The BBC website is normally so fast and resilient that most people will check their own internet connection first if it becomes inaccessible. However unfortunately it appears that the BBC site is becoming increasingly a target for cyber attacks from across the world. The BBC site is often attacked but it has a high tech infrastructure and a lot of redundancy available so usually nobody would notice. Last summer was probably the first major outage, and some people reported that the entire BBC site was down for nearly a whole weekend. On Thursday the outage was not quite as long, perhaps three hours in total but the site was almost completely inaccessible.
The message that appeared on the site merely hinted at the attack suggesting simply that “abnormal traffic” was to blame. The reason was in fact a highly targeted DDOS (distributed denial of service) attack which involves bombarding servers with repeated requests in order to overload them and crash web services. These attacks are relatively common and often use hacked and infected PCs across the world but not many are capable of organising an attack which is capable of overwhelming the BBCs web servers.
It is suspected (although not confirmed) that this huge attack was probably state sponsored and possibly originated from places like North Korea, Russia or China. The BBC web site and the related iPlayer services is not popular in either of these countries mainly because it’s reporting of stories often contradicts official news releases and sources. The BBC is also trying to expand it’s reach using online services to parallel the World Service which is accessible all over the world and is often the only reliable news service for many millions of people.
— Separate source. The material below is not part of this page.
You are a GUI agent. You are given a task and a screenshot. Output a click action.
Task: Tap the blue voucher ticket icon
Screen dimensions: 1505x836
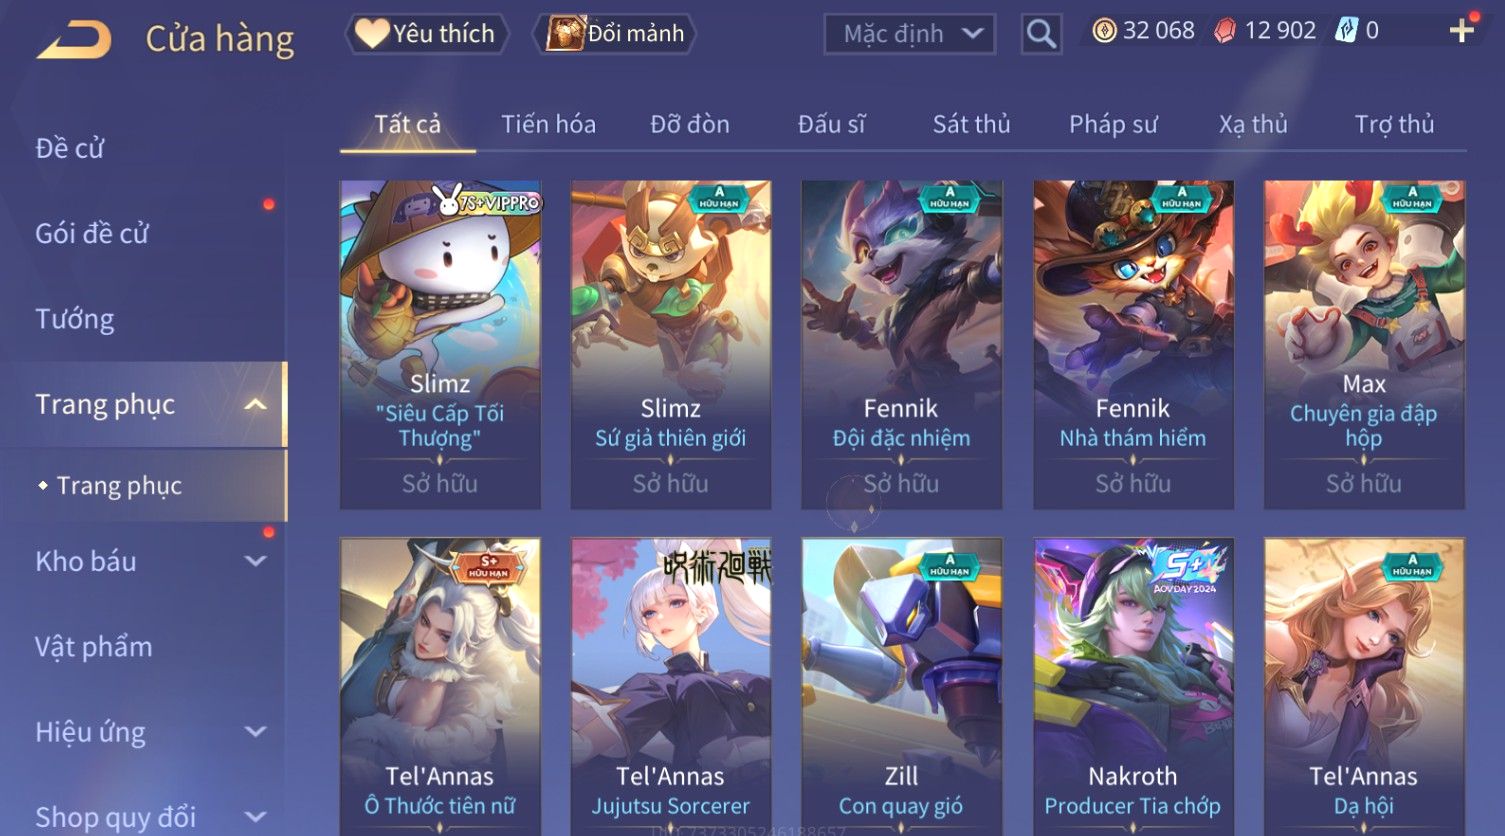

Most experts suggest that it was unlikely that the BBC would be a target for any of the major hacking groups, and besides they would normally claim responsibility for such an attack fairly quickly. This suggest that it was likely that the attack was state sponsored and thus unlikely that the culprit will be easily determined. The actual attacks will normally be conducted through thousands of infected PCs across the world, these will be launched remotely and hidden using proxy changing and sophisticated VPN programmes to hide the origin of the actual attacker.